» **YOUR GOAL**: Using the records below, copy every line that holds the string "will".

RECORDS SHOWN START

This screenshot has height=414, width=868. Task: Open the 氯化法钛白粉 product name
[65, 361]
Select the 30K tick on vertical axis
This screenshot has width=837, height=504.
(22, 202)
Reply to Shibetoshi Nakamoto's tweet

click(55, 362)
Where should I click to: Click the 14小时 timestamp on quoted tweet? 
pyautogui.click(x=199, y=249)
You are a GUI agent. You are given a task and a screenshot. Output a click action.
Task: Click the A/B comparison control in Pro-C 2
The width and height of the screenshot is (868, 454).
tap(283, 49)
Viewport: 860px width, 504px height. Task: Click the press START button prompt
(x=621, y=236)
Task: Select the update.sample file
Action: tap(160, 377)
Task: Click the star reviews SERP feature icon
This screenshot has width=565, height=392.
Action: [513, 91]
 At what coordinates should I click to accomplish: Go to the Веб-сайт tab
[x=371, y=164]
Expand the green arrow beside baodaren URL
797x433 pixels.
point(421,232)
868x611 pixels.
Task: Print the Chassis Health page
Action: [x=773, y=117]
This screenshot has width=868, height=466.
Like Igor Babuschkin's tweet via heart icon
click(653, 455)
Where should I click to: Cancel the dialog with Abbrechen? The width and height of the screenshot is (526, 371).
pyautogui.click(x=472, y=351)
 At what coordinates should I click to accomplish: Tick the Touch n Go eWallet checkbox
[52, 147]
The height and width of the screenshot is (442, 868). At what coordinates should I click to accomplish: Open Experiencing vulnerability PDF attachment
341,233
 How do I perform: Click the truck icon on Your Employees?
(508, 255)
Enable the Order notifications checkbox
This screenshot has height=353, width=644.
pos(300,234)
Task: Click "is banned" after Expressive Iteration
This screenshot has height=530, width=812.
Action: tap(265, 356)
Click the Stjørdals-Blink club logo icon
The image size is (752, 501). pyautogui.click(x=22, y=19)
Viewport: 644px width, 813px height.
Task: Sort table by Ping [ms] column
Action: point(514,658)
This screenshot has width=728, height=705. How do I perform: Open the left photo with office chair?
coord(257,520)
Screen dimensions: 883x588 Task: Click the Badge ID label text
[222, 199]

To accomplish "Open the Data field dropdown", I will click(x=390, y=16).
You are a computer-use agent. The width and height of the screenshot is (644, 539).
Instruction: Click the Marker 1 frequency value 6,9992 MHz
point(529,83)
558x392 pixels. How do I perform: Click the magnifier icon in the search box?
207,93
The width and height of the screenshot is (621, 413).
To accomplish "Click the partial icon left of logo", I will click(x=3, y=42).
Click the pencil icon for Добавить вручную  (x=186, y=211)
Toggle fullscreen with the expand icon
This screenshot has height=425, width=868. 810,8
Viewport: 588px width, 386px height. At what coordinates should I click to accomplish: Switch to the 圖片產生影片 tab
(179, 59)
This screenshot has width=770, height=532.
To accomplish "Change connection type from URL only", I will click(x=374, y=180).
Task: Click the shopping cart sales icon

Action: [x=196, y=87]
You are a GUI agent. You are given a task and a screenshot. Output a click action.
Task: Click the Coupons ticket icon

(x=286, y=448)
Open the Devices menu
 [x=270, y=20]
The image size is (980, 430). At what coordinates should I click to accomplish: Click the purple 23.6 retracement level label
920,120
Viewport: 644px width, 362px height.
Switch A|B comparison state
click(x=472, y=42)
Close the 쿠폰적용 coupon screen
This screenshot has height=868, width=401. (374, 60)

RECORDS SHOWN END

» **RESPONSE AREA**:
To accomplish "Open the Data field dropdown", I will click(x=390, y=16).
To accomplish "Click the partial icon left of logo", I will click(x=3, y=42).
To accomplish "Change connection type from URL only", I will click(x=374, y=180).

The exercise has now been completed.